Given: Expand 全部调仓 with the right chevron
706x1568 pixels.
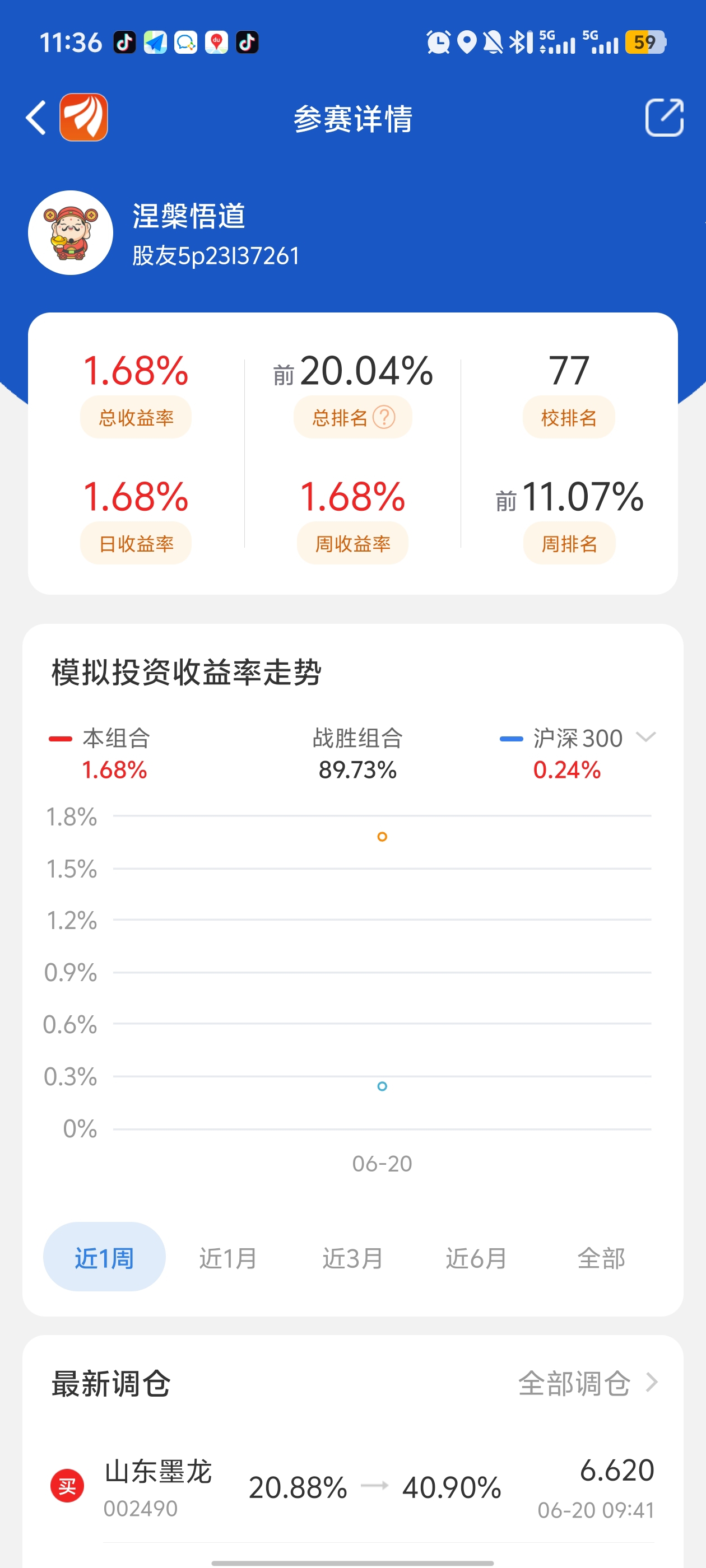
* * *
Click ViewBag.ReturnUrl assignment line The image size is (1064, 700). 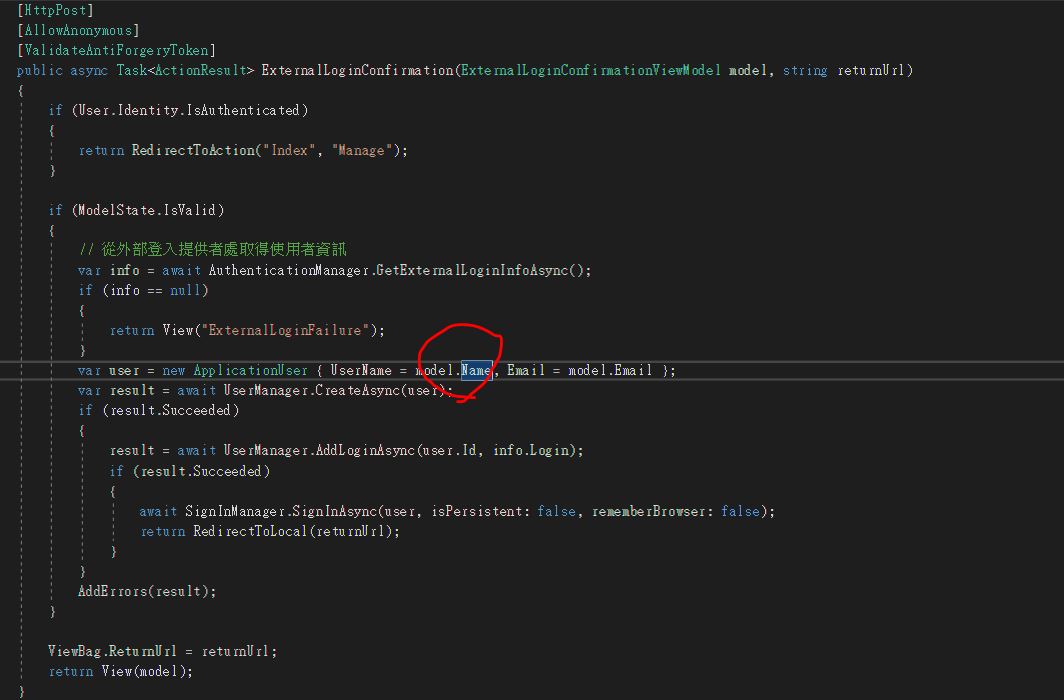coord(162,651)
==
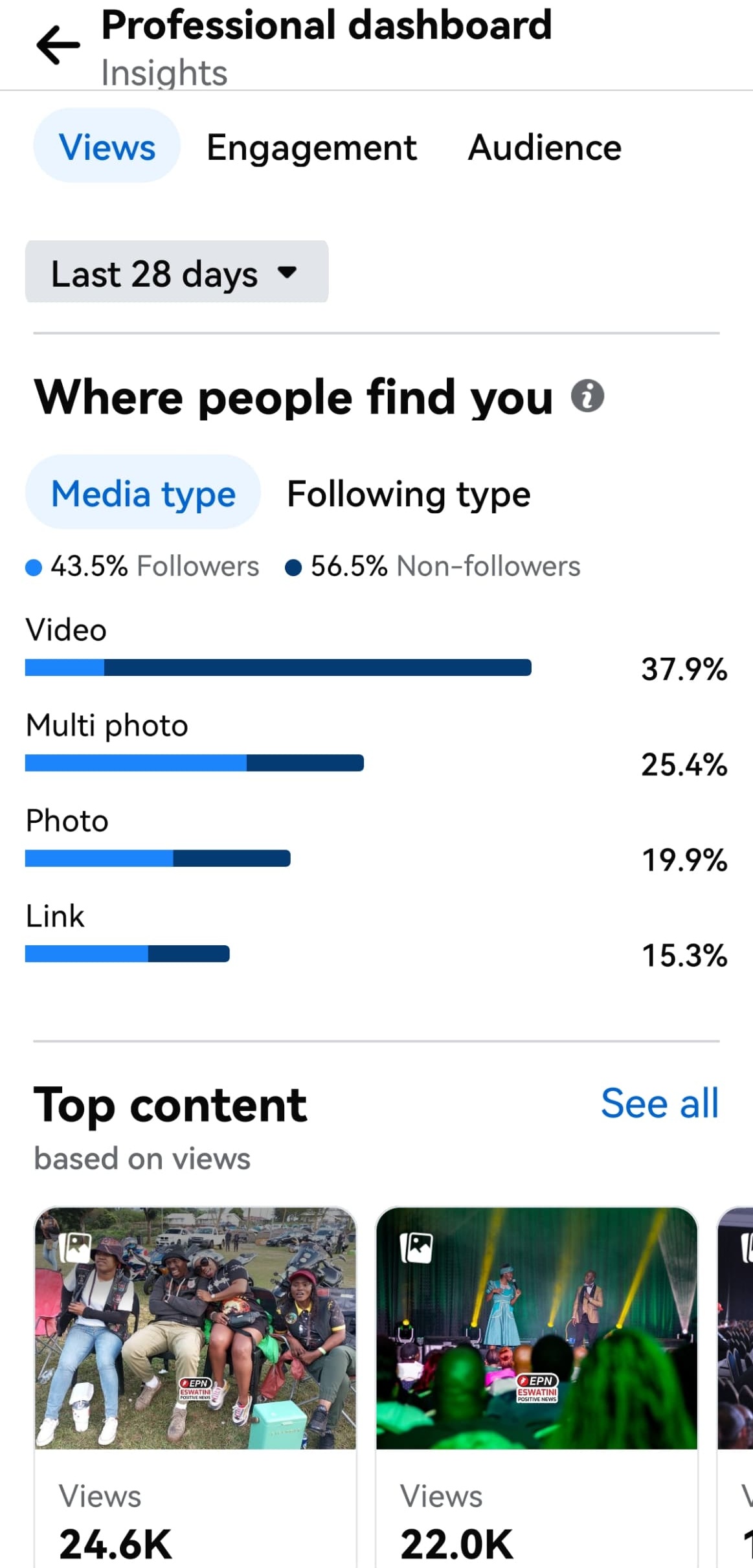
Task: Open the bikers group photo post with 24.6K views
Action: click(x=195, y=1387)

## [WHAT YOU ARE ASKED TO DO]
In the listing above, start at the line with "Given: Expand 全部调仓 with the right chevron", go on through the line with "706x1568 pixels.", and copy each of those lines exactly; leave out all the rest.

## [RESPONSE TO THIS TASK]
Given: Expand 全部调仓 with the right chevron
706x1568 pixels.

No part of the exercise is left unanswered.